Cholesterol-Derived Mannosylated Polypeptide-Formed Lipid Nanoparticles for Efficient in Vivo mRNA Delivery

Effective delivery of lipid nanoparticles (LNPs)-based mRNA vaccines to antigen presenting cells (APCs) is important for eliciting potent immune responses. However, most LNPs-based mRNA vaccines usually suffer from insufficient accumulation in APCs due to the lack of active targeting capability, leading to the limited efficacy and the need for high injection dose. In this study, a series of cholesterol-derived mannopolypeptide (CPSM) and cholesterol-conjugated mannose (CM) derivatives is synthesized to prepare mannosylated LNPs for efficient mRNA delivery.

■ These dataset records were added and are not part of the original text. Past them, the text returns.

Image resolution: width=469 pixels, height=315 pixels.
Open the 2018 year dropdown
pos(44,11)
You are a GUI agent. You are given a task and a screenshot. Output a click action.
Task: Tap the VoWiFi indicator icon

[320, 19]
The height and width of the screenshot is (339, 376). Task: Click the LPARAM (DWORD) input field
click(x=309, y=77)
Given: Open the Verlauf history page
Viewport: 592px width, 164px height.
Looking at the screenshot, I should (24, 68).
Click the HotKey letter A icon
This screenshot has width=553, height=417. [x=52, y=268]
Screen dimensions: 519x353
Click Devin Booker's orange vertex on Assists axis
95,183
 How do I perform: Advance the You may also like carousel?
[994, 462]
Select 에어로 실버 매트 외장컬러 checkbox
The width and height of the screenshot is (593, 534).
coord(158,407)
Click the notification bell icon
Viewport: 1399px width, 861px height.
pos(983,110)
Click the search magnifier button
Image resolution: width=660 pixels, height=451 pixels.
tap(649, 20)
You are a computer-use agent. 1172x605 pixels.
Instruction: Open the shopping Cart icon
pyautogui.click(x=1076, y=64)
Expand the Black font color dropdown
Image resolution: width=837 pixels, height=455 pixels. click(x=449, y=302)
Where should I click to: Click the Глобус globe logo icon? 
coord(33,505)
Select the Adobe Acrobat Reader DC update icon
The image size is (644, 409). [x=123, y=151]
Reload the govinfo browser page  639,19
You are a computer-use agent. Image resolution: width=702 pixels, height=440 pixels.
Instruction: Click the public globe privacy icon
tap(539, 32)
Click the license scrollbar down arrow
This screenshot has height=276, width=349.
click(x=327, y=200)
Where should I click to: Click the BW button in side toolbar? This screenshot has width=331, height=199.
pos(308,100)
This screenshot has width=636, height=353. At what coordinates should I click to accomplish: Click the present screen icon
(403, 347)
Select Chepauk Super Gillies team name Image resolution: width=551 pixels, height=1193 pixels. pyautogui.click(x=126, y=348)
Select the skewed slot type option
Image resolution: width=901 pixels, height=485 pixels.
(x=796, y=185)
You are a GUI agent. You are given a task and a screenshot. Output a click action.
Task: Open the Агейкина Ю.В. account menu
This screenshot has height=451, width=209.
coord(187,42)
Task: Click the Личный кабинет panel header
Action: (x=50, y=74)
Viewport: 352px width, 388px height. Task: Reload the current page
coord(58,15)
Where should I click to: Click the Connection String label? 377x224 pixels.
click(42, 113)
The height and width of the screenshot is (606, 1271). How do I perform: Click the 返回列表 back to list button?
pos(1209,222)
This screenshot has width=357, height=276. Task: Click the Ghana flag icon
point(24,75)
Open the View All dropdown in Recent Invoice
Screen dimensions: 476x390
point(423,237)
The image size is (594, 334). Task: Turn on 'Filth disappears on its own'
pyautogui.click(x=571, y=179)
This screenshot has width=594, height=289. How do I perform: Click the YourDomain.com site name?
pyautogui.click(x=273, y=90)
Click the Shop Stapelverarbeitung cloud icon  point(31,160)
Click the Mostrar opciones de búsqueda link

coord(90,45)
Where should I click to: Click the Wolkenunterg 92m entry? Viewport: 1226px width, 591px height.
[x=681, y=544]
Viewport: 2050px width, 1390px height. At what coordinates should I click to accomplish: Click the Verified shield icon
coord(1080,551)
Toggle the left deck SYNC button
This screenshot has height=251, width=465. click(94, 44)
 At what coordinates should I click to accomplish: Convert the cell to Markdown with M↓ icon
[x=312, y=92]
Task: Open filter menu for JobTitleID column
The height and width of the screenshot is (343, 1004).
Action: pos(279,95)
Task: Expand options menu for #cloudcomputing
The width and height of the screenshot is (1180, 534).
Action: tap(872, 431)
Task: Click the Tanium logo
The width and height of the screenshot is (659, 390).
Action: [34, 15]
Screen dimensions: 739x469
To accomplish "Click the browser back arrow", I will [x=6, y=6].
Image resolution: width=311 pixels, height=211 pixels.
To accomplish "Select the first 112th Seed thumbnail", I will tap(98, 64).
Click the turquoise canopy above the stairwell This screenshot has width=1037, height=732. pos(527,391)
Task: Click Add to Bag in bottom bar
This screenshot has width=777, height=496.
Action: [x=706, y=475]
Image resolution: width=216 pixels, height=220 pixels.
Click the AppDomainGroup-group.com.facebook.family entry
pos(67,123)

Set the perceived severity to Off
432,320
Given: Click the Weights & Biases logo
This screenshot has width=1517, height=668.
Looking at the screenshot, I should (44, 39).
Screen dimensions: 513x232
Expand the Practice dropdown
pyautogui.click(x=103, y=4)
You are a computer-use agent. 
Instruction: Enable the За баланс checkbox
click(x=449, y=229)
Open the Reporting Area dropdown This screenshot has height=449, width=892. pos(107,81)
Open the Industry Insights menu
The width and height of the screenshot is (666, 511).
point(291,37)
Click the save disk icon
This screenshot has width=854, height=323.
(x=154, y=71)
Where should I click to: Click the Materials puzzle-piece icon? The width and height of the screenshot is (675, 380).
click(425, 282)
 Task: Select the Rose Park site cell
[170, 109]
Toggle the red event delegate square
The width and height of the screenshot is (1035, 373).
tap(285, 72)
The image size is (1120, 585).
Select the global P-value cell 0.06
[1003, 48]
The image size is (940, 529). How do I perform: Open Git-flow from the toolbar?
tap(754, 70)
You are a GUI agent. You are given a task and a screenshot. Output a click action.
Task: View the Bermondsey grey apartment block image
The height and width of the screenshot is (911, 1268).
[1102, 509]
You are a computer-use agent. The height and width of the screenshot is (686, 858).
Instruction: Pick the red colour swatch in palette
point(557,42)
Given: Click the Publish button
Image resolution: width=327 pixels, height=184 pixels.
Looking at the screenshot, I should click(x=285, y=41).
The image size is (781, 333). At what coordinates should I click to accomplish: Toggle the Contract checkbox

The co-assembly of CPSM and/or CM is demonstrated with ionizable lipid, helper lipid, and Cholesterol into LNPs provides the colloidal stability of LNPs, and endows LNPs the ability to target APCs. The leading mannosylated LNPs including CPSM-LNP and CM/CPSM-LNP exhibit efficient mRNA transfection ability in dendritic cells and mice. Specifically, CPSM-LNP and CM/CPSM-LNP show preferential accumulation in the lymph nodes compared with commercial ALC-LNP from Pfizer/BioNTech's COVID-19 mRNA vaccine formulation. This study presents a straightforward yet effective strategy to synthesize cholesterol-derived mannopolypeptides and prepare mannosylated LNPs for successful in vivo mRNA delivery.

cholesterol derivative; lipid nanoparticle; mRNA delivery; mannose; mannosylated polypeptide.